INTRODUCTION
The thyroid gland is a good organ for the study of genetic alterations in tumoural development and progress. The study of oncogenes and antigens of cellular proliferation is of interest.
MATERIAL AND METHODS
36 cases of thyroid adenomas, 58 papillary carcinomas, 32 follicular carcinomas, 2 anaplastic carcinomas and 12 medullary carcinomas were selected. Clinical and histological prognostic factors were studied and an immunohistochemical study with Ki-67 (MIB-1), p53, Bcl-2 and p21 RAS antibodies was performed.
RESULTS
The proliferative rate Ki-67 (MIB-1) showed statistical differences in adenomas and follicular carcinomas. The p53 protein did not appear in adenomas, but was shown in those carcinomas with bigger histological dedifferentiation. A relationship was also established with greater age, larger size and progression of the tumour. The Bcl-2 protein was high in the normal thyroid, in the adenomas and in the carcinomas, decreasing in correlation with histological dedifferentiation, and totally disappearing in the anaplastic carcinomas. In medullary carcinomas its disappearance was correlated with mortality.
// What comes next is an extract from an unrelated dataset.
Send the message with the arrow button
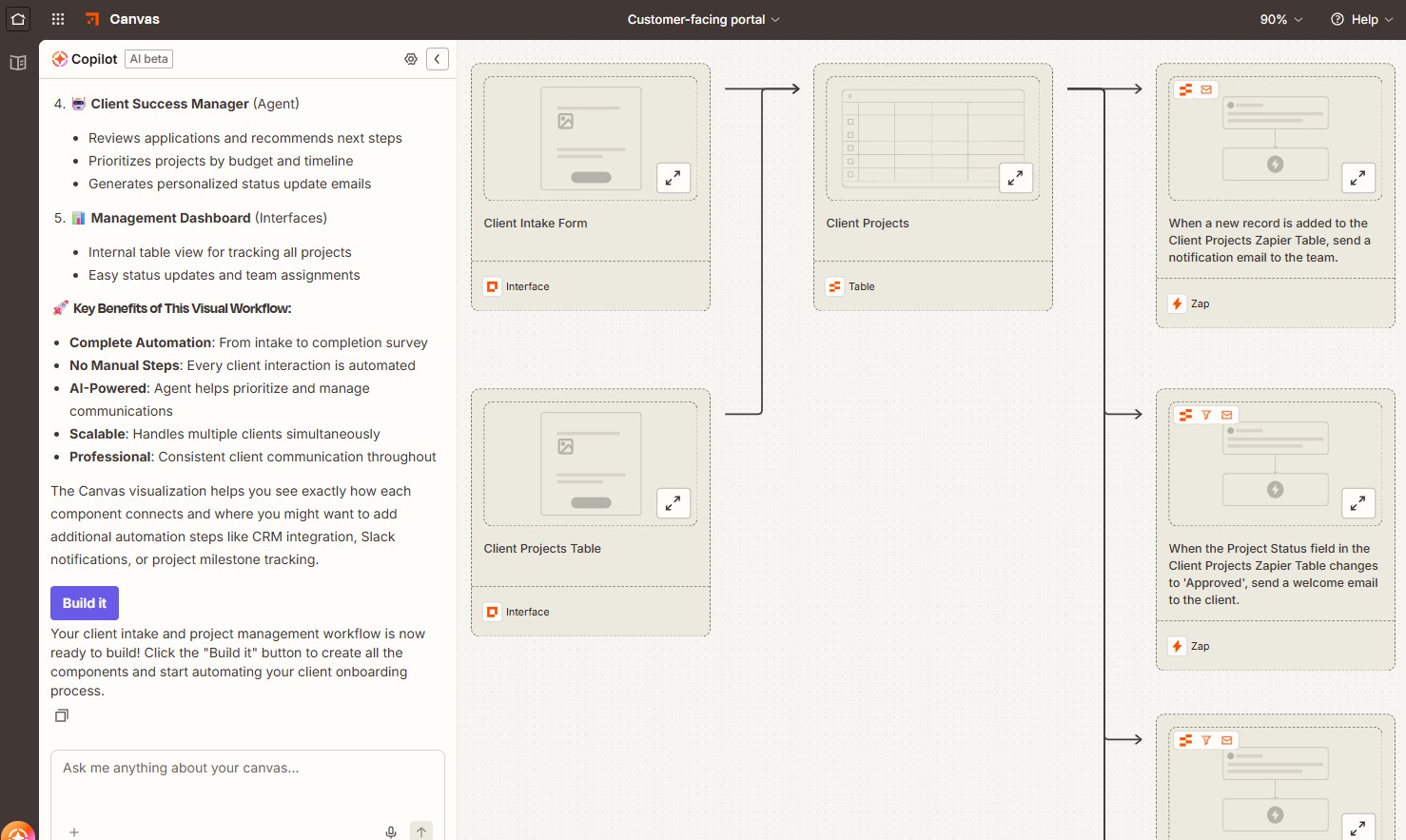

The intense expression of the p21 RAS protein in papillary carcinomas is statistically correlated with advanced clinical studies.
CONCLUSIONS
The differences in the proliferative rate between adenomas and follicular carcinomas can be of help in differential diagnosis. The p53 manifestation and the loss of the Bcl-2 expression are correlated with the histological redifferentiation process. An intense manifestation of p21 RAS in papillary carcinoma is correlated with tumoural progression.